SOURCE:
-- start --

You “feel all the feels” in other words. That’s the beautiful thing about the play. Larry winds up discovering things about himself and about his history and his parents.
Were you familiar with Larry’s work before the show or did playing him bring you closer to who he was?
I was not familiar with his work at all before the play, but at the same time now I feel very, very connected to the work and to who he was. One of the things that I’m very grateful for is that Larry’s [widow], Kelly, provided us with some of the actual tapes and recordings of conversations with his parents, so I got to listen to them actually talking. It was all of a sudden a very different kind of animal.
It’s dramatized for our show and there was sometimes volatility, but mostly it was a lot of the two of them just sitting down and loving one another and chatting and reminiscing and hearing their origin stories, like how the family got to California from Brooklyn. It’s really a beautiful story and there’s a lot of love in the family. I also love Larry’s artistic pursuits and his artistic sensibility in finding several different meanings in one picture, maybe hundreds of meanings. He believed each person subjectively finds their own meaning in a piece of art and I love that about him.
Nathan Lane (Irving Sultan) and Danny Burstein (Larry Sultan) in “Pictures From Home.” (Julieta Cervantes)
How do you think the family’s Jewishness impacted the way they interacted with the world and with each other?
It [their Jewishness] absolutely affects the way they exist in the world. I always think of [Larry’s] artistic journey as being very Talmudic — it seems to me that he’s constantly asking questions and trying to get to the heart of the matter. That’s fundamentally Jewish. That practice of always questioning, and bringing that questioning not just to religion but to everyday life and to art is also fundamentally Jewish. I don’t want to make it sound like only Jews are exceptional intellectually, but that that level of intellectual pursuit is part of the Jewish culture.
So Larry’s Jewishness certainly informed his intellectual and artistic pursuits. How do you think your Jewish background informed the way you approached this character and characters you’ve played in the past?

-- end --

RECORDED INFORMATION:
-- start --

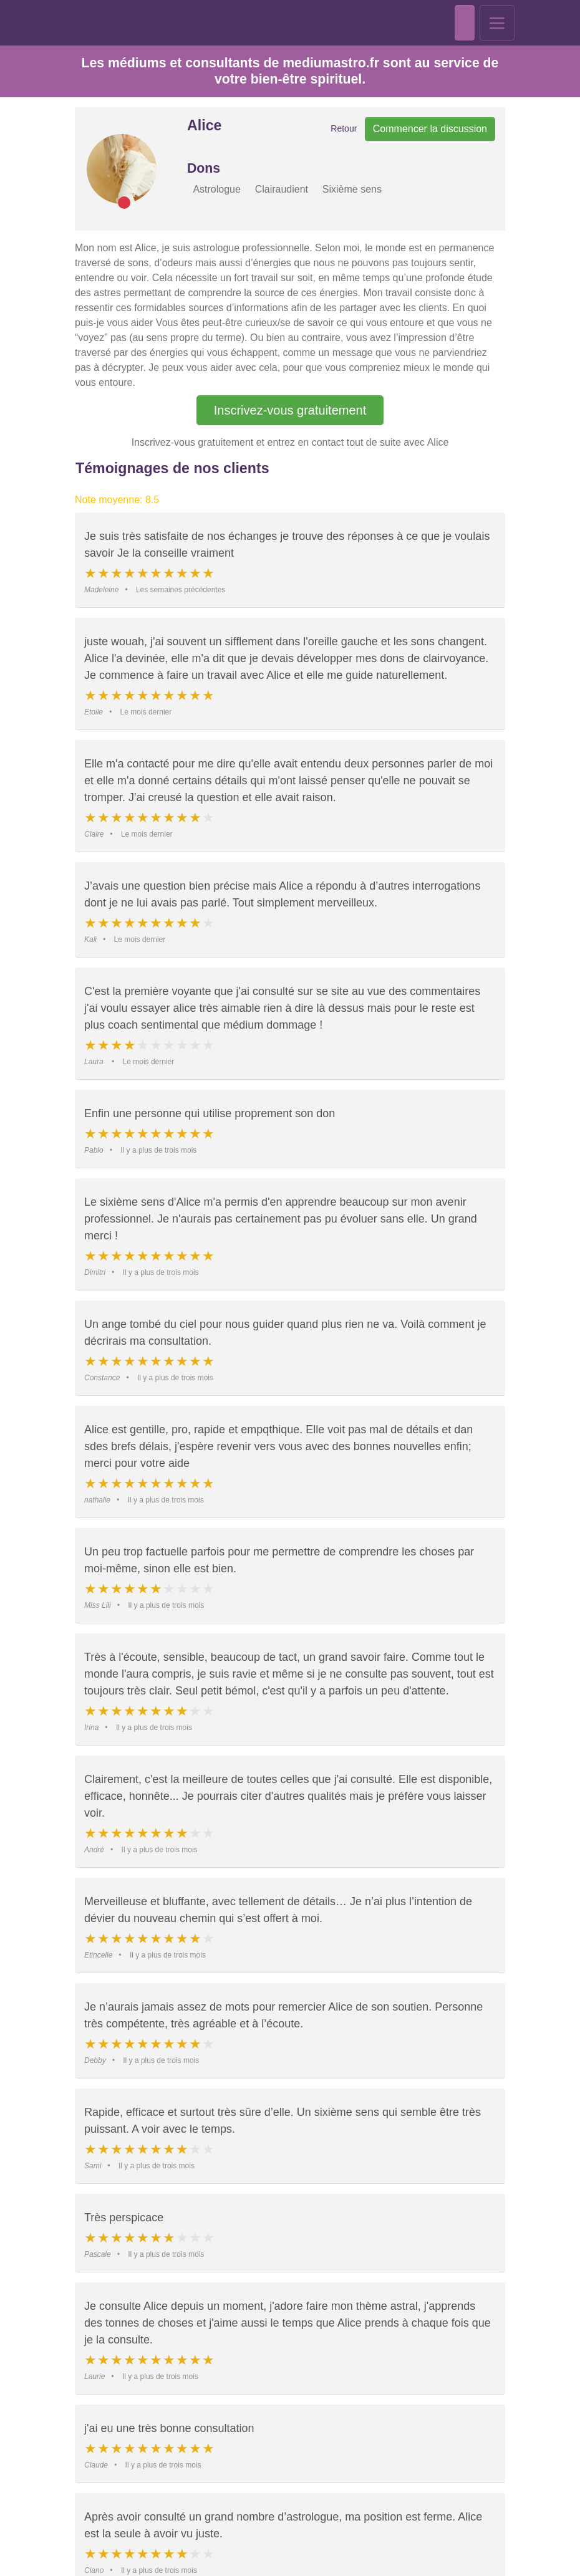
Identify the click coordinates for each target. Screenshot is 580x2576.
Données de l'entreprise (299, 2555)
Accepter (227, 2534)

-- end --

GOALS:
1 – Answer these questions using the interview about the play.
(a) Who provided the cast with tapes and recordings of Larry's conversations with his parents?
(b) From where did the family get to California?
(c) What single word does the speaker use to describe Larry's artistic journey?
2 – Write what comes next in the interview about the play "Pictures From Home," picking up right after its final question.
The material has no connection to the interview about the play.

RESULTS OF THE TASKS:
1 –
(a) Larry's widow, Kelly
(b) Brooklyn
(c) Talmudic

2 –
I was raised in a certain way: to question things. I can see a lot of my own relationship with my own father in the relationship between Larry and Irv. I’m sure I drove my father crazy. When I told my parents I wanted to be an actor, they were not dismissive of it. They didn’t say, “you’re wasting your life,” but they weren’t exactly supportive, either. They remained very neutral and said: “If this is what you want to do, then you’re going to have to work your ass off in order to make your dream come true.” So it wasn’t so much about the pursuit of financial success, the way Irv says, but it was about them worrying whether I could actually make a living at it and survive.
I guess it’s the same kind of fear that any parent would have. My younger son is a musician and my older son is a first [assistant director] on films. Those are not exactly the kinds of things you’re going to go into to make a lot of money. They’re pursuits of passion. I guess I felt the same way, I was worried for them. But knowing my own journey and knowing my father’s journey, who wanted to be a writer — he studied with Philip Roth at the University of Iowa — and then decided to leave all that to to pursue a career in ancient Greek philosophy. So I guess he understood, too, the way I did. I guess it all comes full circle. So, I did not run up against the kind of wall that Larry ran up against, where basically Irv would call him a loser, as he does in the show, because he was not more of a financial success.
Pictures from Home is currently playing at Studio 54 (254 W. 54th St.) through April 30, 2023. Tickets and informationh here.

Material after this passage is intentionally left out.